___ Listed entries

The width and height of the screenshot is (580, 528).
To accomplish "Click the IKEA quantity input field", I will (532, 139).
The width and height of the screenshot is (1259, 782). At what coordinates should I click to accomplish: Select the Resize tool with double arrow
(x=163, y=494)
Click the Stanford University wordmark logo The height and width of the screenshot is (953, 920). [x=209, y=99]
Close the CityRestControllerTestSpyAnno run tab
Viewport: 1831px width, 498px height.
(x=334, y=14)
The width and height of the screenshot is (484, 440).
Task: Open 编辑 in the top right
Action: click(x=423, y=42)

______

**What to work on:** Repeat the lines of the listing word for word, beginning with the line that contains "The width and height of the screenshot is (1259, 782)." and continuing through the line that contains "Click the Stanford".

**Output of the exercise:**
The width and height of the screenshot is (1259, 782). At what coordinates should I click to accomplish: Select the Resize tool with double arrow
(x=163, y=494)
Click the Stanford University wordmark logo The height and width of the screenshot is (953, 920). [x=209, y=99]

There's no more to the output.